# [SUPPLIED TEXT]
━━━━━━━━━━━━━━━━━━━━━━━━━━━━━━
Day and Night
I first met Jay Chiat at a urinal.
It was my second day on my first real job. Desperate to find work in a Los Angeles that is not nearly so sunny when you are unemployed, I had bluffed my way into a file clerking job in the print production department.
“I’m Jay Chiat,” he said. Due to the circumstances, our introductions avoided the use of hands. I did not know at the time that I would work for Jay (for many different bosses, but always for Jay) for 17-1/2 years, rising eventually to head two different departments, print production and IT.
That first meeting always summed up for me the contradictory nature of Jay’s personality. His presence could make you feel simultaneously welcome and awkward. Whenever you encountered Jay, you never quite knew if he was going to praise or predigest you.
His wrath was legendary. During the construction of a new floor or building, the ill-chosen color of an electrical switch-plate, if in violation of his personal aesthetic, could throw him into an intolerant rage that would shake the building. Yet for years, unknown by all but the closest confidants, he funded the care of several former employees who had fallen on hard times as a result of illness and accident. It was this duality that inspired the intense loyalty of those who worked most closely with him, for his lightening both cauterized and illuminated.
Years later, we were on an elevator together on the way to a memorial service for Rodney Rhodes, one of the many talented starving artists Jay would support with odd jobs at the company. Rodney had died of AIDS. Here we were, in a crowded elevator on the way to a funeral, and Jay was obviously as sad as any one of us - and yet he picked that moment to bitch at me about some computer problem with which his laptop had been recently plagued.
My therapist in the 80s (who in the hell worked at Chiat/Day and didn’t need a therapist?) was a wonderful man named Jerry Croghan, who was also Tom Carroll’s cousin. (Tom is the current President of TBWA/Chiat/Day.)
Many of Jerry’s patients were from Chiat/Day and he once confided that Jay was a frequent topic of his patients’ conversations. Though Jerry had never met Jay, except through his patients’ fragmentary complaints, he came up with what to this day I think is the best description of Jay I have ever heard: he said that Jay was the quintessential Jewish mother, dispensing guilt and favor with equal abandon.
━━━━━━━━━━━━━━━━━━━━━━━━━━━━━━
# [DATA EXTRACT]

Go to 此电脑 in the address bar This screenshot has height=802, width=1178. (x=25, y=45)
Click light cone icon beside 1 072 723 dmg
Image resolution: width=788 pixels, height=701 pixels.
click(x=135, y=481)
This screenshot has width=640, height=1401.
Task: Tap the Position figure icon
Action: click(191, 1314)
━━━━━━━━━━━━━━━━━━━━━━━━━━━━━━
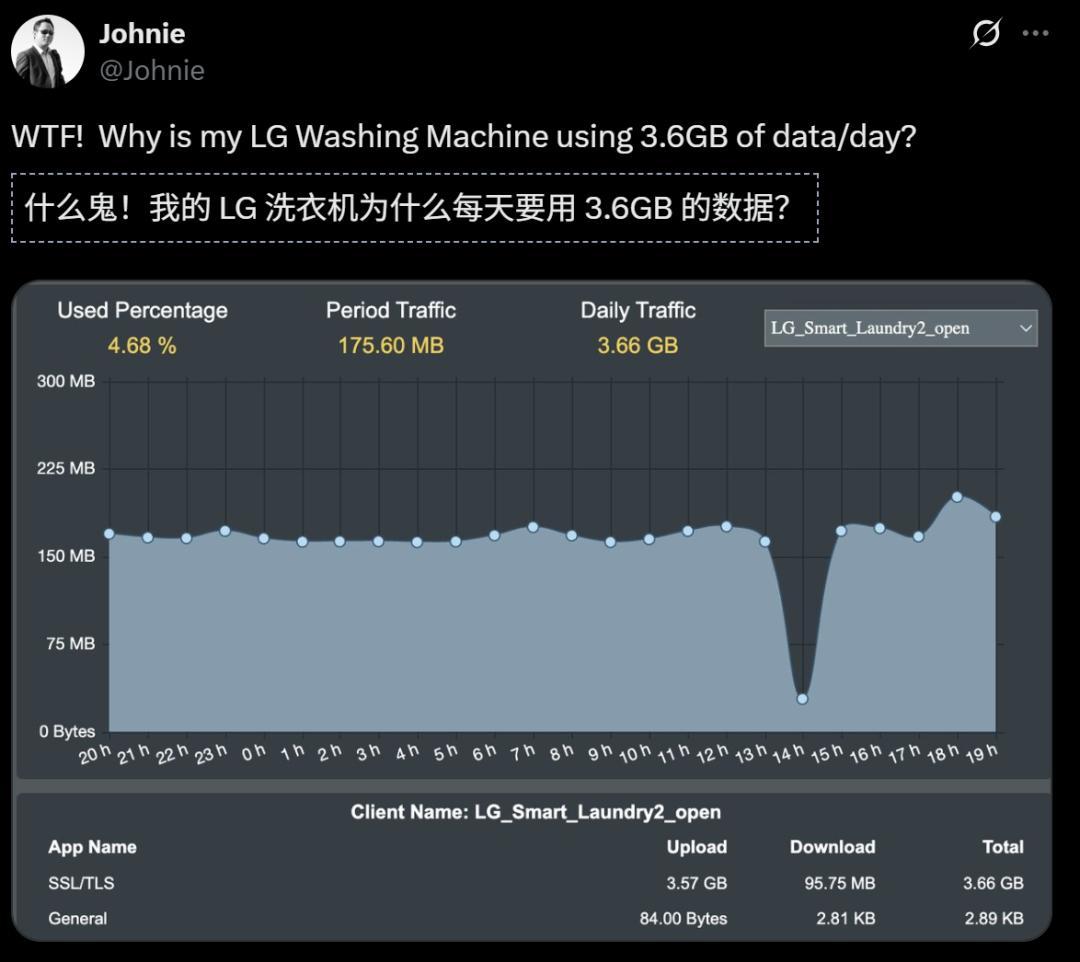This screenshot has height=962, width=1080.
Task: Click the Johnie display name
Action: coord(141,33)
━━━━━━━━━━━━━━━━━━━━━━━━━━━━━━
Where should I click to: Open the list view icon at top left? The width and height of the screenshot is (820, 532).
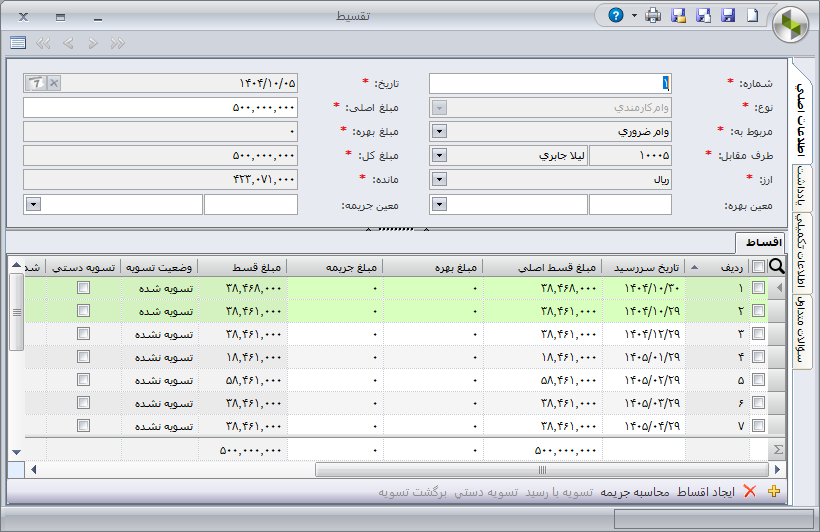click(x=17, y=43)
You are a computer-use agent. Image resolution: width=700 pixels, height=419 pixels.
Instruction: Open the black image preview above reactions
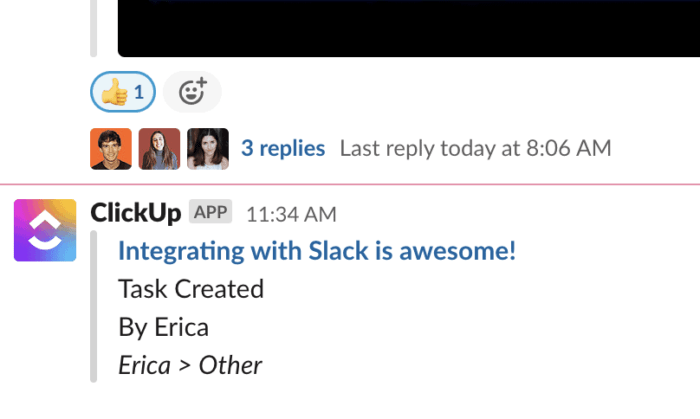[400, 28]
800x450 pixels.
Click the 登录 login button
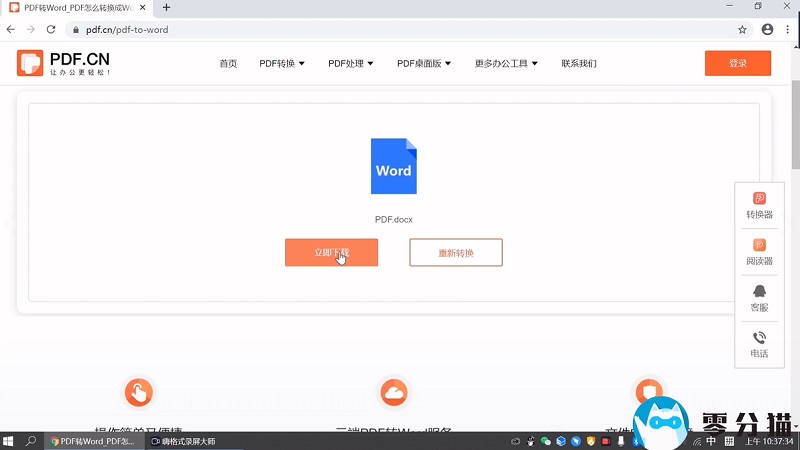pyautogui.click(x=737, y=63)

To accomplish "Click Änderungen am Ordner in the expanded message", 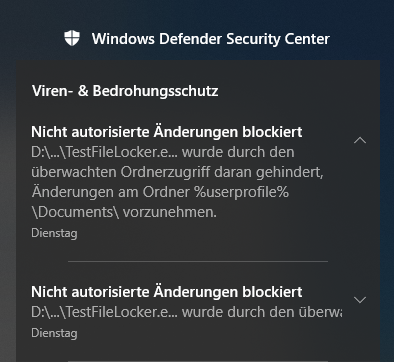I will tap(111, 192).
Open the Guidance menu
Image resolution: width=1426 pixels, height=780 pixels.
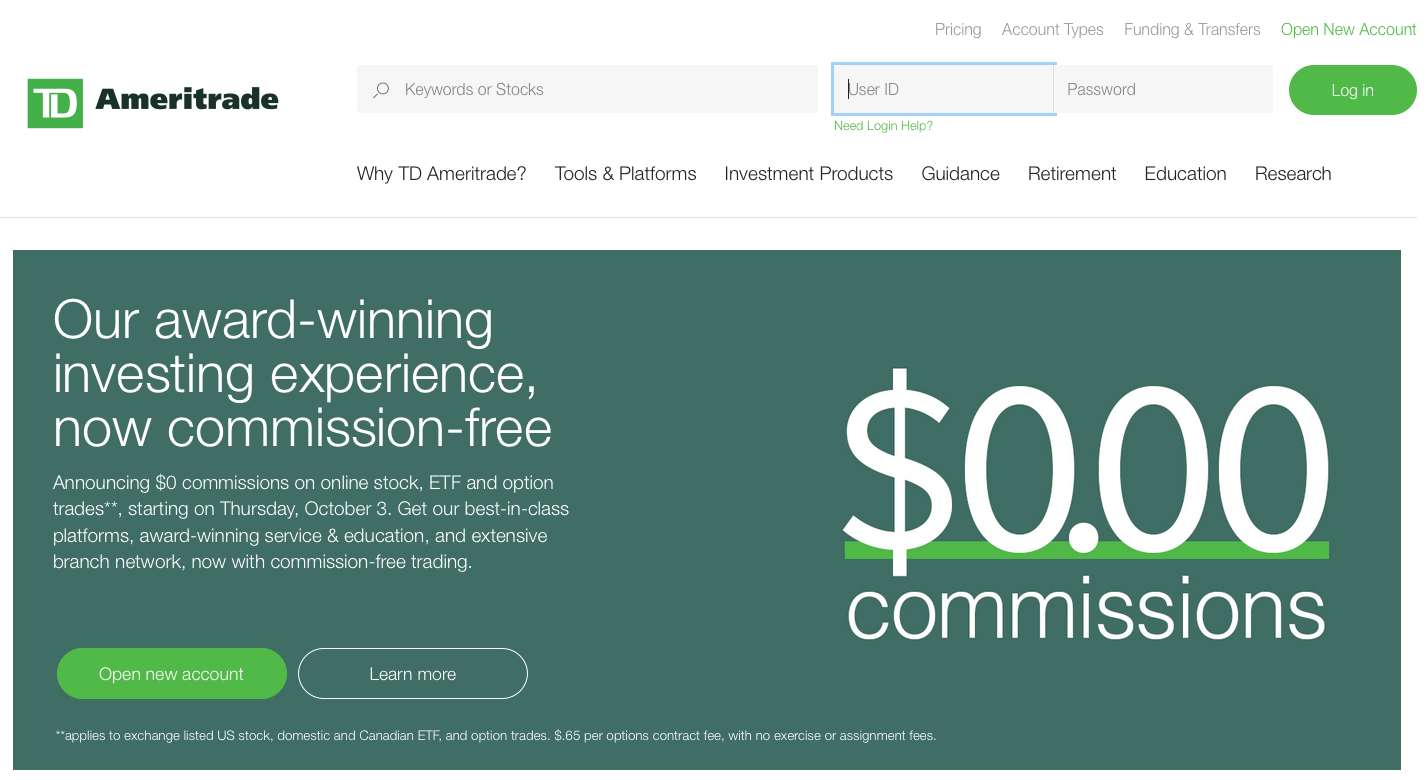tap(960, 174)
━━━━━━━━━━━━━━━━━━━━━━━━━━━━━━
# [PROBLEM SET]
- A) In the Jay Chiat memoir, what job did the writer bluff into on first arriving?
- B) Pick up the Jay Chiat memoir after its final sentence and write what comes next.
The listing comes from a separate source.

# [ANSWERS FOR EACH ITEM]
- A) A file clerking job in the print production department.

- B)
This confusing amalgam of hot and cold, yin and yang, hate and love, permeated the culture of the agency. A new CFO, freshly imported from a pin-striped agency on the Avenue, once wailed to me, “Nobody seems to be able to tell me exactly what this goddamn ‘Chiat/Day culture’ is!”
I smiled with contentment. “That’s what makes it so versatile.”
At times, Jay seems almost embarrassed by his success in advertising. As if he had to prove his business acumen through his own independent efforts, separate and distinct from the more collaborative art of advertising, he invested in or started numerous small businesses, convinced that each was going to be a fantastic success. There was a sandwich shop which looked more like an art gallery; there was an importing company which was supposed to receive vodka from the then U.S.S.R., but wound up trying to very rapidly unload several thousand pounds of whitefish; there was a 900# which dispensed medical advice. All failed.
CFOs lived in dread of Jay attending dinner parties, for he’d invariably meet somebody with some hair-brained idea for making millions, an idea that would follow Jay into the office the next day like a lost and very enthusiastic puppy. The CFOs job? Fund yet another quest for the grail.
Employees often joked about “Chiat/Day and Night,” referring to the long hours. I always thought that phrase also captured Jay’s mercurial spirit. It was his constant restlessness, this almost manic combination of dissatisfaction and vision, which fanned the “hysterica passio “ which was Chiat/Day.
If there is a heaven, Jay is in it now and at peace. Or is he? My guess is that he is strolling around his new celestial office, chiding God that the whole place would work better without the whole cloud thing.